Besides, batshit's still good for gardening.
- Julie
i like how you assume everyone submitting IS batshit, just helping us determine here which KIND of batshit ;)
Choice 1(d) makes me believe that you, too, are getting queries from that guy about the abused woman composer?
I'm a mostly-b, but without the booze.
Hello, my name is Marsha. I am batshit crazy. At first it started only socially, then got out of control.
I have been guana free for a few months now...but the urge never really goes away.
Haha, what Moonrat said. At least I'm a "B" ;). I'll take it!
B is for BEST, y'all.
Similarly, C is for CHODE. Nobody likes showoffs or people who put things into "perspective." B is where all the cool people are at.
1) Answer = a. (version 2) - No one will spill anything on me at my New Yorker party. It will be perfect. (sidenote of the anecdotal sort = my wife strongarmed me into submitting a story to the New Yorker. And they haven't rejected it yet! Which means either a) it's actually made it through the hordes of slavering junior-rejectionist interns (mini-Kaels) into the hands of editors, or b) is printed up and posted on the walls so that everyone can have a good chuckle)
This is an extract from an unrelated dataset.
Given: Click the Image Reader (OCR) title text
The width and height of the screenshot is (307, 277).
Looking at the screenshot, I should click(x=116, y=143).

2) Answer = e. Genius grant, and nothing less. It would be nice, you know, to make it official.
3) Answer = e. Voice is the voice I narrate all my stories in, which is the voice of the Great Owl from the Secret of Nimh. Enough said.
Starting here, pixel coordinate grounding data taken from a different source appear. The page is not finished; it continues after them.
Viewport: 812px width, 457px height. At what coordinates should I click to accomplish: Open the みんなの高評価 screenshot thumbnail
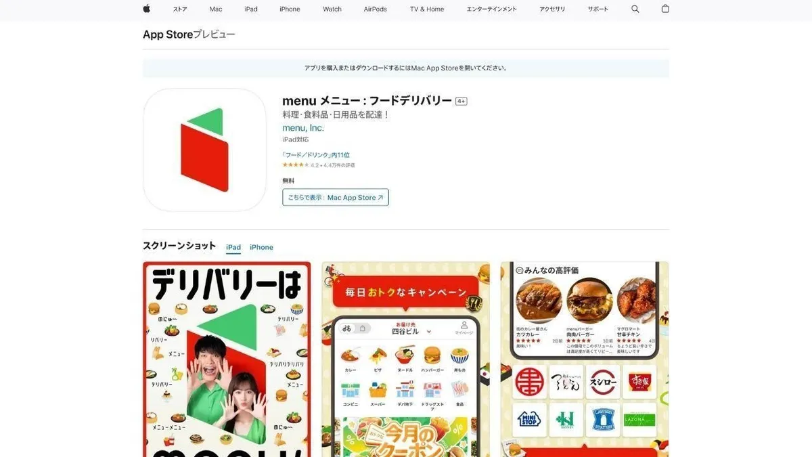pos(585,360)
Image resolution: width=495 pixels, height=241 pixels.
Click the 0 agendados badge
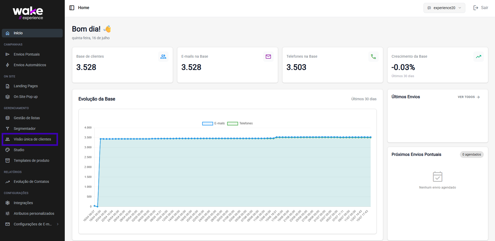click(x=472, y=155)
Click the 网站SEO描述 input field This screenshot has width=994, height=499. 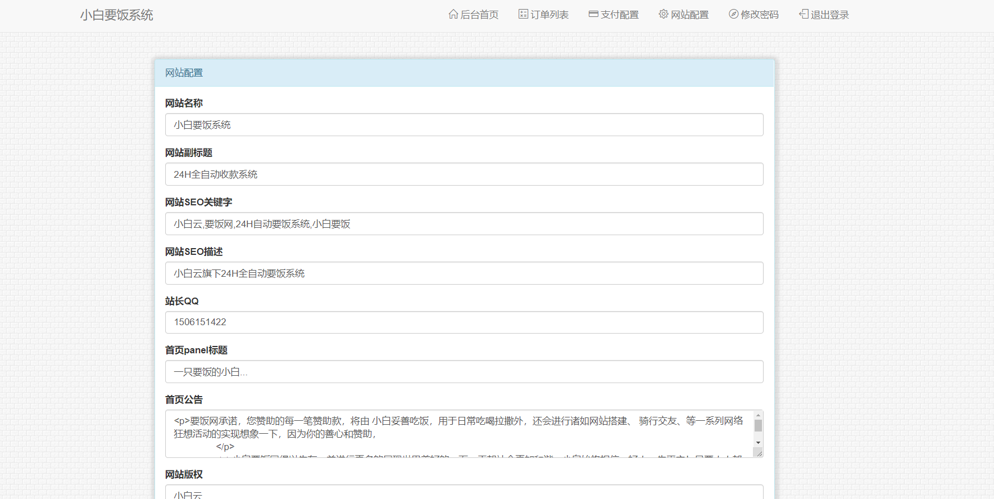coord(464,273)
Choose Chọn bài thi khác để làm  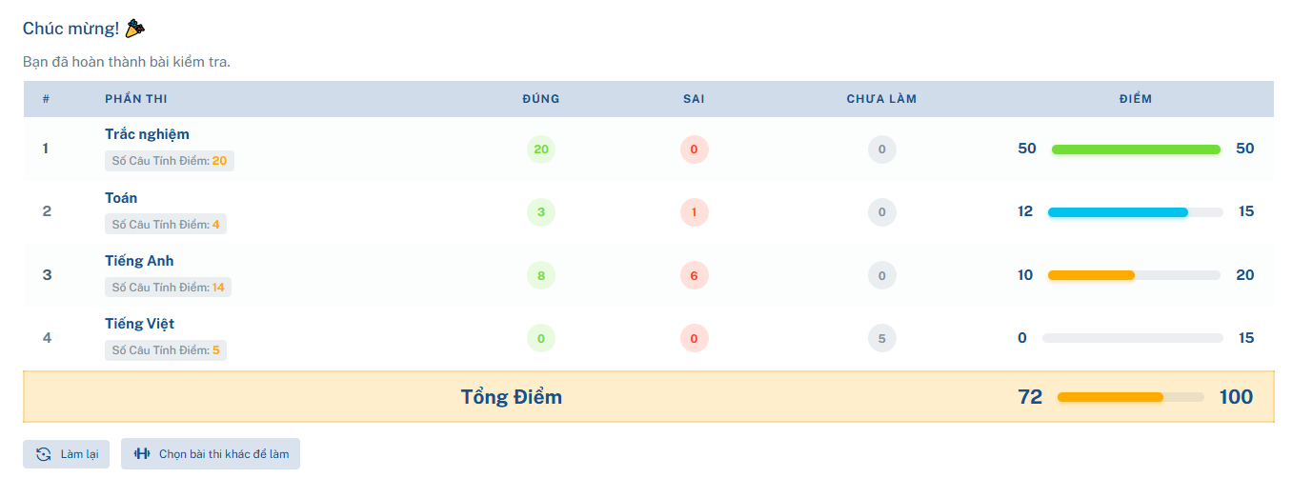pos(211,454)

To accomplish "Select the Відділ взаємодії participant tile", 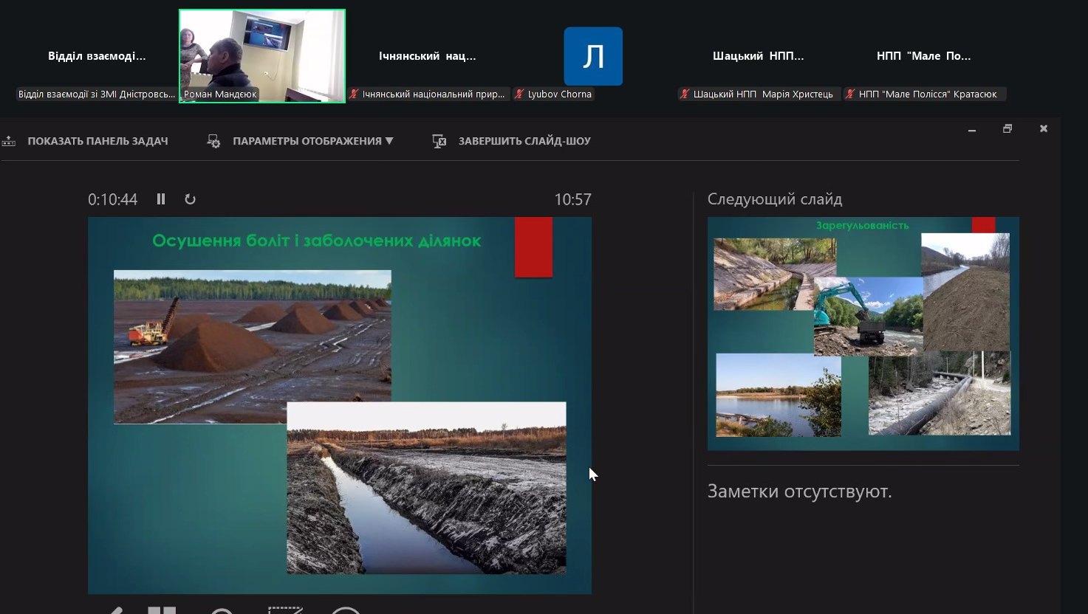I will [x=97, y=56].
4) Answer = e. My query letter, of course, will be written in the margins of the New Yorker issue I'll be headlisting. I mean, obviously.
Do we HAVE TO eat our vegetables? That amount of fiber is bound to make us bat--uhh--nevermind.
So, isn't just one partial enough of a reason for a celebration? I feel like I have low expectations suddenly.
I an in-betweener, as in the great King Nebulonicon, Supreme Big Mac and Head Unicorn Wrangler of Batshit 5, does speak to me through the toaster I sleep with, but I am smart enough not to mention it in public.
Oh, sh--
B, but with a bit more chemical enhancements (crutches- if you must).
Oh lordy... that made me laugh so hard. :) Luckily I'm only mildly bat shit. All Cs- with the drinks.
Did the query spammer hit you again?
Choice 1(d) makes me believe that you, too, are getting queries from that guy about the abused woman composer?
That guy was talking about me, for sure. ; )
Yes! I'm a b girl! :)
But what about those of us who control our Galaxy Emperor Mirgul habits with regular drinking? If heard through a haze of highly refined grain alcohol, he/it's better than an iPod.
I am a B because the B answers involved drinks. I will just pretend I didn't relate to the crap about crying.
yup I'm a B. YAY!
Yes, I get rejected. No, I am not an overachieving vegan pod person. Yes. I am batshit crazy and I say that loud and proud.
Tell me, please, who would tap away at a novel that may only be "pretty good" in the end, and hold out hope anyway if they were not crazy?
Accept it, people.
litdiva.blogspot.com
I, too, am all b but without the alcohol, which is the safer sort. Landlords turn the drunken b out of the foxglove's door, and it's cold outside.
My word verification word is lamob. Would that be L.A. mob or la mob? L.A. mob is scarier, but la mob does a better souffle.
Since I started reading this blog, the ratio of martini-to-posts-read has been slipping dangerously close to one for one. How dare you call me a kindred spirit as I happily, boozily answer all the questions "b" and then suggest yoga to me in the analysis.
And do olives count as vegetables?
And the week only just started...I'm predicting a stellar rant somewhere between now and Friday...
Olives are a fruit. That counts.
Yay for olives. Also, lemon and lime peels shaved into elegant little twists. And margaritas must be good for scurvy, a risk for writers who opt to write instead of eat.
I lean b. B is for bar...we should all meet for drinks. Or open our own bar. We could name it "Slush."
Oh, and Rejectionist? Love the Warhol rejection. Thanks.
Well I guess nobody likes me...mostly C's, but there again there's no accounting for taste. LOL
I know that you're blog post was meant to be funny and most of it was. I happen to have given birth to 5 children and have 2 that were born with special needs. I will never find that kind of humor funny. If you are lucky enough to have healthy children then maybe you should be a lot more respectful for those of us who were not as fortunate.